The White House slammed on the brakes the next day, with Press Secretary Jen Psaki making the puzzling assertion that Walensky “spoke to this in her personal capacity” even though she was participating in an official administration briefing.
The final guidance, Psaki said, wasn’t ready yet, even though there had already been some reassuring signs about school safety.
Last month, scientists at the CDC wrote in the Journal of the American Medical Assn. that “the preponderance of available evidence” shows that classrooms do not become viral hot spots. They said it was important to continue driving down the transmission rates in the surrounding communities, by restricting indoor dining at restaurants, and requiring mitigation measures inside schools, including face masks and social distancing.

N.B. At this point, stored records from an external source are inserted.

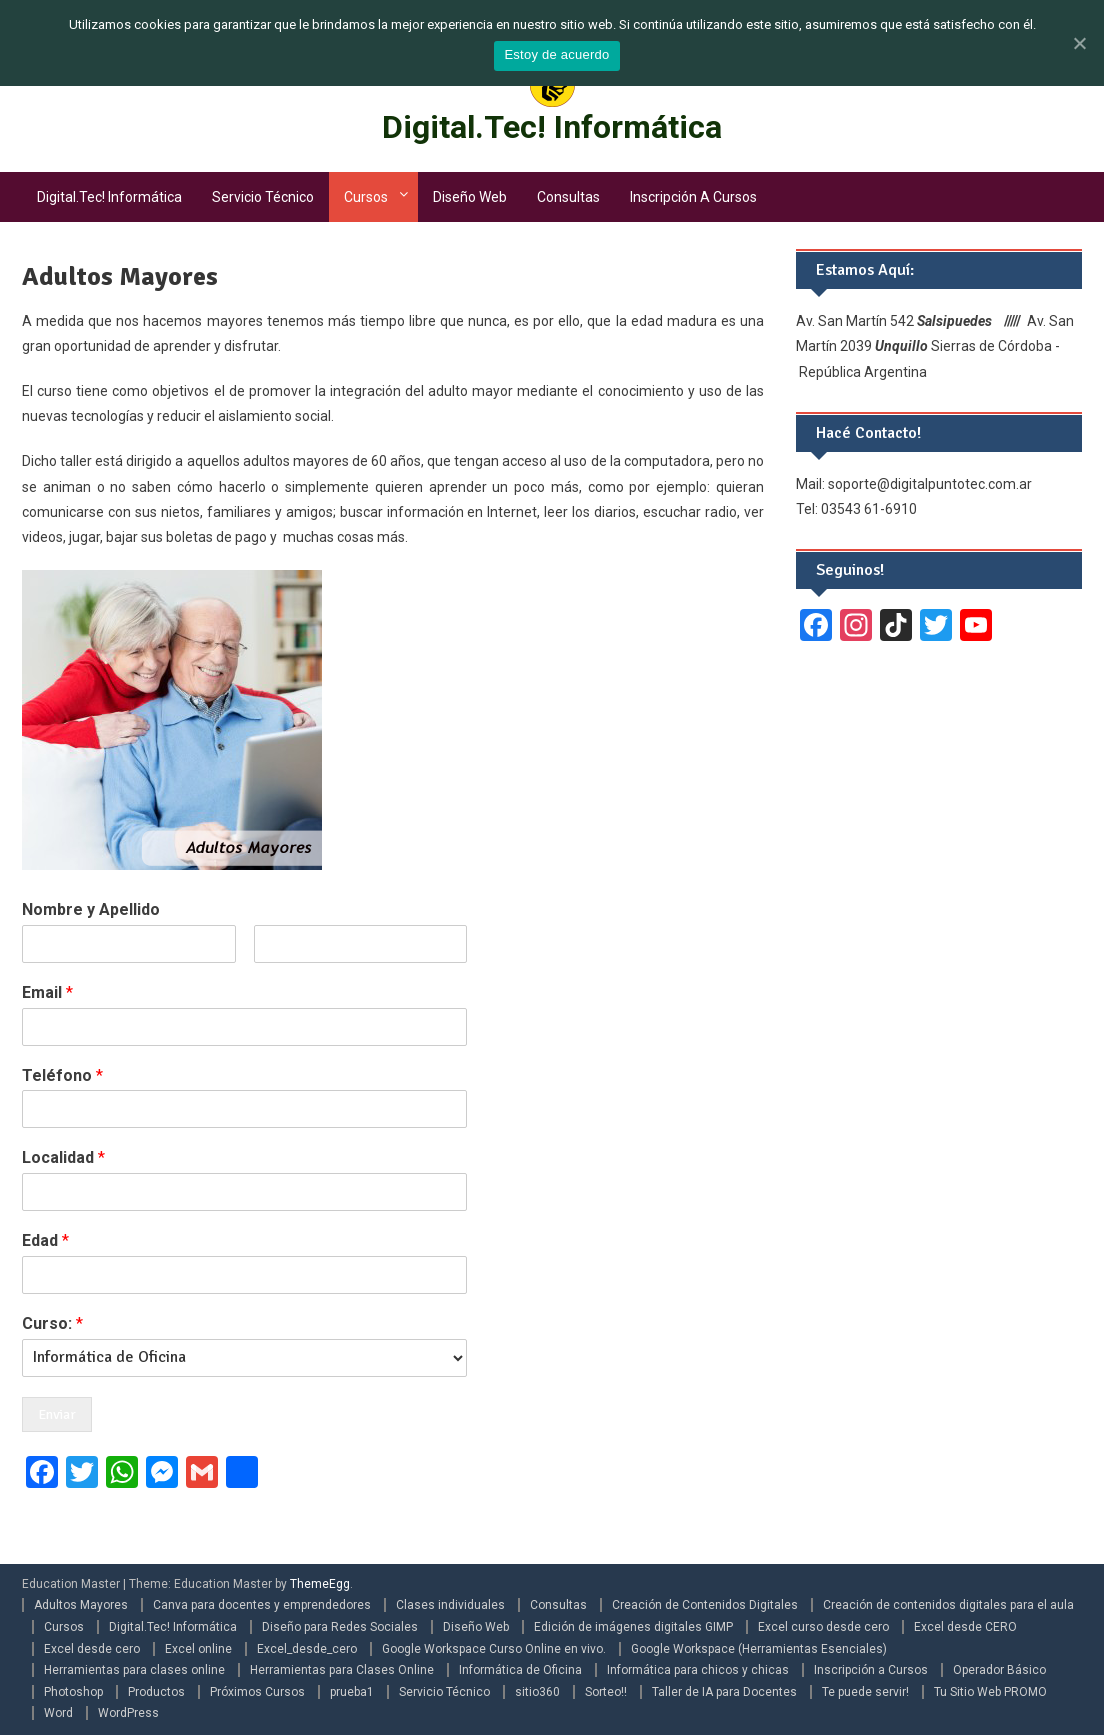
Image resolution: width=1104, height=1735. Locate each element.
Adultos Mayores (81, 1605)
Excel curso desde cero (823, 1627)
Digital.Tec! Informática (552, 127)
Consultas (568, 197)
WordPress (128, 1713)
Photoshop (73, 1692)
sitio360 (537, 1692)
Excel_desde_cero (307, 1649)
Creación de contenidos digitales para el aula (948, 1605)
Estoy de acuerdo (556, 54)
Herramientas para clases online (134, 1670)
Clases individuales (450, 1605)
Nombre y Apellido (91, 909)
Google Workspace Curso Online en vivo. (494, 1649)
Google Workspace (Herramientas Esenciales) (759, 1649)
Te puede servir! (865, 1692)
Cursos (366, 197)
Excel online (198, 1649)
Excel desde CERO (965, 1627)
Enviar (57, 1414)
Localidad (63, 1157)
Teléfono (62, 1075)
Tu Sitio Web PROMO (990, 1692)
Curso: (52, 1323)
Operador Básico (999, 1670)
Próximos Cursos (257, 1692)
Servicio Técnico (263, 197)
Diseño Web (470, 197)
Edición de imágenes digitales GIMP (633, 1627)
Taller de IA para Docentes (724, 1692)
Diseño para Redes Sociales (340, 1627)
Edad (45, 1240)
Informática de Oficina (520, 1670)
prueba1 (352, 1692)
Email (47, 992)
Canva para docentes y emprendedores (262, 1605)
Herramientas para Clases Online (342, 1670)
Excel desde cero (92, 1649)
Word (58, 1713)
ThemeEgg (320, 1584)
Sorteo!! (606, 1692)
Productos (156, 1692)
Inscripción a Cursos (693, 197)
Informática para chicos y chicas (698, 1670)
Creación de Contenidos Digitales (705, 1605)
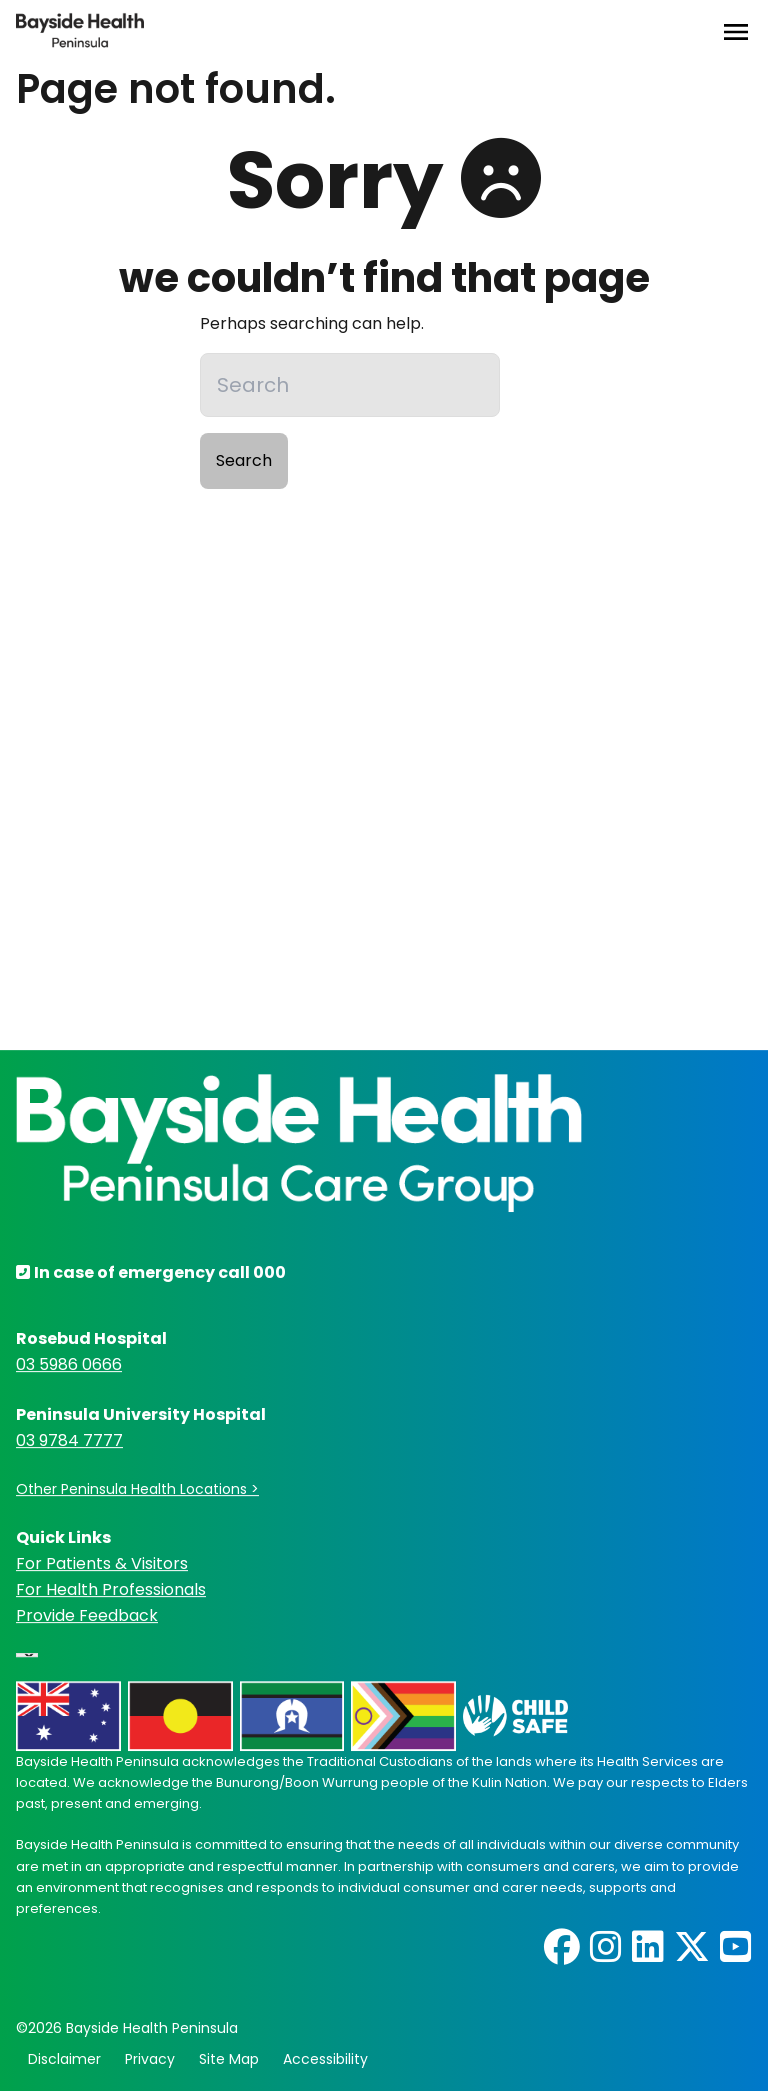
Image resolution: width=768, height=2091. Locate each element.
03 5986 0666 (69, 1365)
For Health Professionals (111, 1589)
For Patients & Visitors (102, 1563)
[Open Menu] (736, 32)
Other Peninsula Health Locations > (137, 1490)
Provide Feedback (87, 1615)
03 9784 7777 (69, 1441)
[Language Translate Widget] (27, 1655)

Measuring success is another sticking point. Psaki said Tuesday that hybrid models — a mix of remote and in-person instruction — would count toward the goal. The target, she said, is “teaching at least one day a week in the majority of schools by Day 100.”
However, administration officials haven’t said how many schools are considered open now, making it difficult to determine how much progress still needs to be made.
The Department of Education announced last week that it would be conducting a survey to gather data on schools’ opening status and how students have been learning during the pandemic.
Dr. Anthony Fauci, the federal government’s top expert on infectious diseases, warned last month that the country could fall short of Biden’s objective.
“That may not happen because there may be mitigating circumstances, but what he really wants to do is everything within his power to help get to that,” he said during a virtual round-table hosted by teachers unions on Jan. 28.
Republicans are already trying to drive a wedge between Biden and parents, attacking Democrats as being beholden to organized labor at the expense of children.
“The obstacle is a lack of willpower,” Senate Minority Leader Mitch McConnell (R-Ky.) said last week. “Not among students. Not among parents. Just among the rich, powerful unions that donate huge sums to Democrats and get a stranglehold over education in many communities.”
Nearly 40% of students from kindergarten through 12th grade were attending classes in person every day as of Feb. 1, according to Burbio, which tracks local community calendars and school reopenings. Roughly the same amount are learning only remotely, and the rest are following a hybrid model.
Schools are far more likely to be open in rural communities, while urban areas are lagging behind.
“We have to figure out how we get the cities operating again,” said Betheny Gross, associate director for the Center on Reinventing Public Education at the University of Washington. “They serve the largest numbers of kids, they have the largest numbers of schools, and they’re the ones that are in remote now.”
The country’s first- and third-largest school districts — New York City and Chicago, respectively — have announced agreements for children to return to classrooms.
Elementary schools in New York have been open since December, and middle schools are scheduled to open the week of Feb. 25.
In Chicago, a tentative deal has pre-K students starting class on Thursday, with higher grades gradually returning over the following three weeks.
There’s only so much Biden can do to push education officials to reopen because schools are run by states, cities and local district officials.
But Biden has used little of the authority that he does have.
He has not proposed attaching strings to federal funding to prod schools to reopen, nor has he harnessed the bully pulpit to press the issue.
“It really seems like it’s not clear that the administration’s heart is in it,” said Rick Hess, director of education policy studies at the conservative American Enterprise Institute.